Long story short she was wonderful, slogging through creeks and mud pits with the other mini, going first or last, and perfectly happy to be out with the ridden Connemara. Then as we cantered ahead up a hill on the edges of the Horse Park by the freeway (separated by a white board fence) she exploded. No warning, no apparent cause, nothing, but suddenly she was bucking and kicking frantically and took off at a dead run. She acted like something had stung her on the right hind leg and was lashing out repeatedly as she ran. One of those kicks hit me in the shin and pushed my foot off the roadster stirrup, causing me to lose my balance and start slipping out of the cart. I realized I was about to get caught in the wheel and tried to shove myself over it but it didn't quite work and I ended up under the cart being dragged by the reins around my left wrist. My eyes were closed at that point but I could hear the cart wheel spinning on my raincoat and helmet and all I could think was how grateful I was that I'd been hitched to the Hyperbike instead of a heavy metal cart. I got free and the mare continued to run over the hill and out of sight. The other driver caught up and gave me a lift (I still had the whip in my hand, how funny is that?) and when we finally found her on the other side of this massive field she was stuck in a tree, completely invisible except for the shaking of the low branches.

The rider tied her horse to the fence and took control of the mare's head, calming her panic and keeping her from lunging and rearing as she had been. I dove into the thick bushes and found that the cart had become lodged between two tree trunks, one on the inside of each wheel, and the sudden halt at such speed had caused the singletree to break and come forward. The strain had been so great that after the singletree broke the stitching on the backstrap holding the hip straps in place broke, then she continued forward until the inside-out holdback straps finally stopped her. I was injured (tore something in my right shoulder and sprained my left wrist as it turned out later) so even through the adrenaline it hurt to have to pull on straps. I did have a knife in my pocket for just such a situation but realized gratefully I wouldn't have to use it. Instead of worrying about the entire mess of the breeching, holdbacks, and broken singletree I simply reached up and undid the buckle of her backstrap and let it all fall away behind her. That left only the traces and tugs and the tugs were easy to undo as she had open shaft loops so I could undo one buckle on my side and the shafts were free. The traces were a real problem with my injury and the only reason I was able to get them unbuckled (I couldn't reach the broken singletree) was because the header was able to get the mare to back up and release the incredible pressure she was putting on them. It still hurt enough I was gasping in pain before I was done and cutting the thick synthetic straps would have been just as difficult.

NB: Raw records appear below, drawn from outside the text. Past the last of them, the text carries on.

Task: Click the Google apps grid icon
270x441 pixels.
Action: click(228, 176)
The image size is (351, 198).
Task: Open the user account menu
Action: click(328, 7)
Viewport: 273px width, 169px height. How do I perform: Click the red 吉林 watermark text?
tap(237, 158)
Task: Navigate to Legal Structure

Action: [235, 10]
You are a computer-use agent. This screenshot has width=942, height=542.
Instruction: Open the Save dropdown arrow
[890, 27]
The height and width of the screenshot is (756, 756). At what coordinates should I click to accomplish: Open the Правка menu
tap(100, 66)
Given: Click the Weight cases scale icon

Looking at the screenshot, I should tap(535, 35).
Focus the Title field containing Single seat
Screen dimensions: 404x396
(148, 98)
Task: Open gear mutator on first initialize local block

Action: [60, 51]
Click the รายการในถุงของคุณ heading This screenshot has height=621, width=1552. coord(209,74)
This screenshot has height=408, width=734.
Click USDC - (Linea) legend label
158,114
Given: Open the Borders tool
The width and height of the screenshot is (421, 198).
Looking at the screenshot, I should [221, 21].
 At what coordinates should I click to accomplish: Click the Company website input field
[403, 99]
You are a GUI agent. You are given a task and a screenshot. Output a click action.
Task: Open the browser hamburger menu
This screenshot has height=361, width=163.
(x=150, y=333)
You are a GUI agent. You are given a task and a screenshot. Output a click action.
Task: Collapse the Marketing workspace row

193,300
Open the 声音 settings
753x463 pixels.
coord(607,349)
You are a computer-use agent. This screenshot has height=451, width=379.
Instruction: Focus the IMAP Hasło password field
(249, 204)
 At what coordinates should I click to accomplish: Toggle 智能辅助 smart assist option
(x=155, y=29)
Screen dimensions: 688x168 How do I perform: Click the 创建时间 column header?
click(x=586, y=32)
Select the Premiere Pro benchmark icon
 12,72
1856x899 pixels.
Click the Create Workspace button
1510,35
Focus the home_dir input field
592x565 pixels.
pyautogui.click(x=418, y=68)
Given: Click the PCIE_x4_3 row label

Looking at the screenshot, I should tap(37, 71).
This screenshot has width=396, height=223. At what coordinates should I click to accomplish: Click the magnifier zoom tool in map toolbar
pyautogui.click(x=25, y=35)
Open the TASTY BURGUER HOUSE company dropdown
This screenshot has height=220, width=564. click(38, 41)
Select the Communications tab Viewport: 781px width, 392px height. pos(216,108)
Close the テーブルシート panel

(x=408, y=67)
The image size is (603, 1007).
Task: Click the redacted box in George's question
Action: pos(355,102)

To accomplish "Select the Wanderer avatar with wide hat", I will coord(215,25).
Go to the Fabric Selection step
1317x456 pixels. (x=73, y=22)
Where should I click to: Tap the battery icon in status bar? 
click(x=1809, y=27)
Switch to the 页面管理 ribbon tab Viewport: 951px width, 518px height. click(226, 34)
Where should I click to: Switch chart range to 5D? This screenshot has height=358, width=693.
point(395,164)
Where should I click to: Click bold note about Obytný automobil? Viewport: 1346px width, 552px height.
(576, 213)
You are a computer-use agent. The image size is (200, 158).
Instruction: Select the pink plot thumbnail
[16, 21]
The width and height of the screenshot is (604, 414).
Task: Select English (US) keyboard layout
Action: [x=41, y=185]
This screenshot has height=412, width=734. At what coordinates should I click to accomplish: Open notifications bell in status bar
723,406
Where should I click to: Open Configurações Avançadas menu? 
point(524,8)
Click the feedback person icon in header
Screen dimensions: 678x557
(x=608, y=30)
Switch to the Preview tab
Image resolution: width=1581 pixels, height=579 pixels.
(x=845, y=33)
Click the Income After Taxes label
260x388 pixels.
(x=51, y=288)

Once free we found the mare had a laceration on her hind pastern that was bleeding impressively and my right leg was throbbing worse with every minute. We didn't have a halter but the other driver had a leadline in her spares kit and we tried to make a tie ring on her cavesson with a heavy-duty zip tie, but that broke and let the mare loose to run again. Fast forward past another amusing chase scene, we had her back and tried to pony her from the Connemara. She took exception to the presence of a gelding and tried to kick him, the rider dropped the lead, away she went again. At this point I was feeling like I was playing lead in a comedy and was torn between laughing and crying as I limped across the field in pursuit. We got her (thank God I've done a lot of liberty work) and I ground-drove her the several miles back to the barn where the vet was called and I was hauled off to the ER for a rapidly swelling wrist.

Horse was fine, I was essentially fine, the cart and harness were even fixable.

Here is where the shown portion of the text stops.